Maya in Hinduism

A statue of the Hindu goddess Durga or Devi, who is particularly closely connected to the concept of maya (photo by Abhishek Tewari)

In Hinduism, the Sanskrit word maya has two main meanings: it refers to both the awe-inspiring creative power of the gods and the illusory nature of the everyday world. Why is the same word used for both of those seemingly very different things?

Throughout Hinduism, the gods and goddesses are often portrayed as mayins: “sorcerers” or “wizards” with tremendous magical powers.[1] Through their magic, they conjure the world. For example, Shiva deliriously dances the world into being, and Vishnu, asleep on the back of a giant snake, crafts the world in his dreams.[2] As the similar sounds and spellings of the two words maya and mayin imply, maya refers to the powers and works of the mayins, and thus means something like “sorcery” or “wizardry.”[3]

Since the world is created by such whimsical processes, it has something phantasmagoric and insubstantial about it, like a magic trick or a dream image. It’s not fully real like the gods themselves are. Ultimately, it’s a grand illusion.[4]

Our ordinary lives are lived entirely within the magical illusion of maya. While under its spell, we mistakenly think that this world of finite, separate, suffering beings is fully real. So each of us identifies ourselves with one such being – one particular body, mind, and ego. Since we see ourselves as painfully limited and lacking, we crave for various other limited things in a hopeless attempt to become whole while still remaining a separate, finite being.[5] Of course, we’re not consciously aware of doing this any more than a fish is consciously aware of being in water, which just makes the spell that much more powerful.

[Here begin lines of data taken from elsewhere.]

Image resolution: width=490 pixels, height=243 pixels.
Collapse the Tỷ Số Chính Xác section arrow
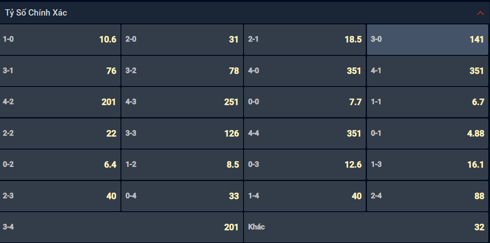pos(480,13)
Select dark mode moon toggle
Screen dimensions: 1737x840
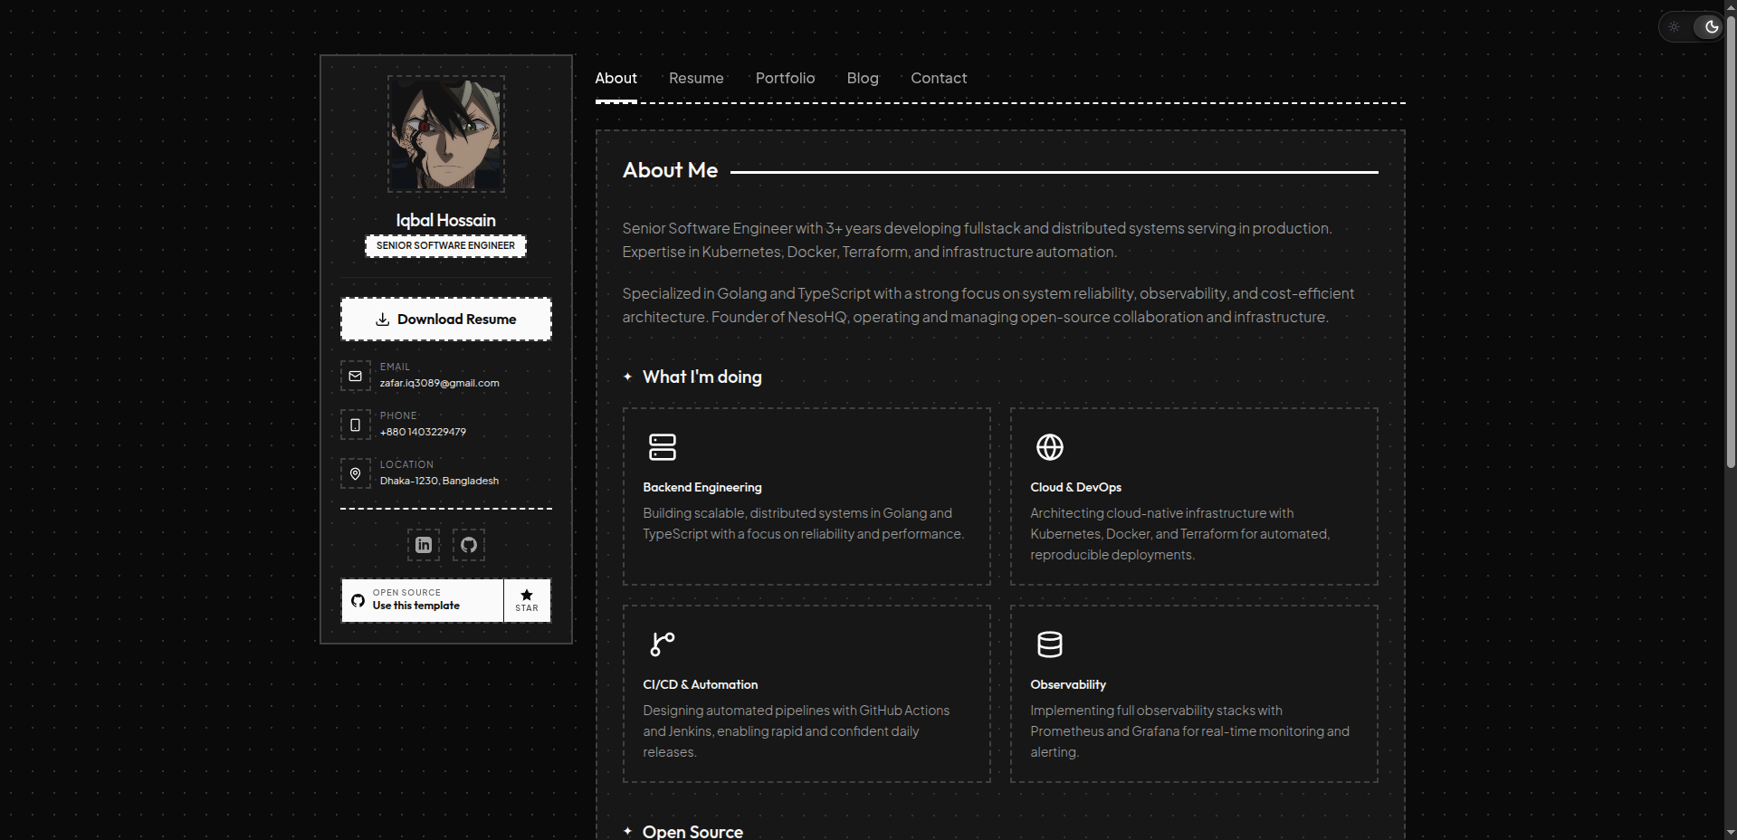pyautogui.click(x=1711, y=27)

What we truly need, according to Hinduism, is to break the spell of maya and realize through firsthand experience that everything is one and everything is divine. Hinduism calls this unparalleled experience moksha, “liberation,” the Hindu term for spiritual enlightenment.[6]

Maya in the Upanishads

A statue of the Hindu god Shiva, the mayin of the Shvetashvatara Upanishad, in Nepal (photo by Daniele Franchi)

Let’s now add more depth and detail to that brief sketch of maya in Hinduism.

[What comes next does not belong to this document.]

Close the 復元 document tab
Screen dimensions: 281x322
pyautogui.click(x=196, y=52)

The most sacred books in Hinduism are the Vedas, which contain numerous types of texts on a great many different subjects. One of the main types of texts in the Vedas is a group of mystical poems called the “Upanishads.” The Upanishads’ central aim is to disclose the underlying nature and meaning of everything else in the Vedas, and thus also the underlying nature and meaning of life and the world as a whole.[7] The Upanishads are therefore the places where the innermost beliefs of Hinduism are expressed, so they’re the most important texts to turn to in order to find out what Hinduism’s definitive teachings on maya are.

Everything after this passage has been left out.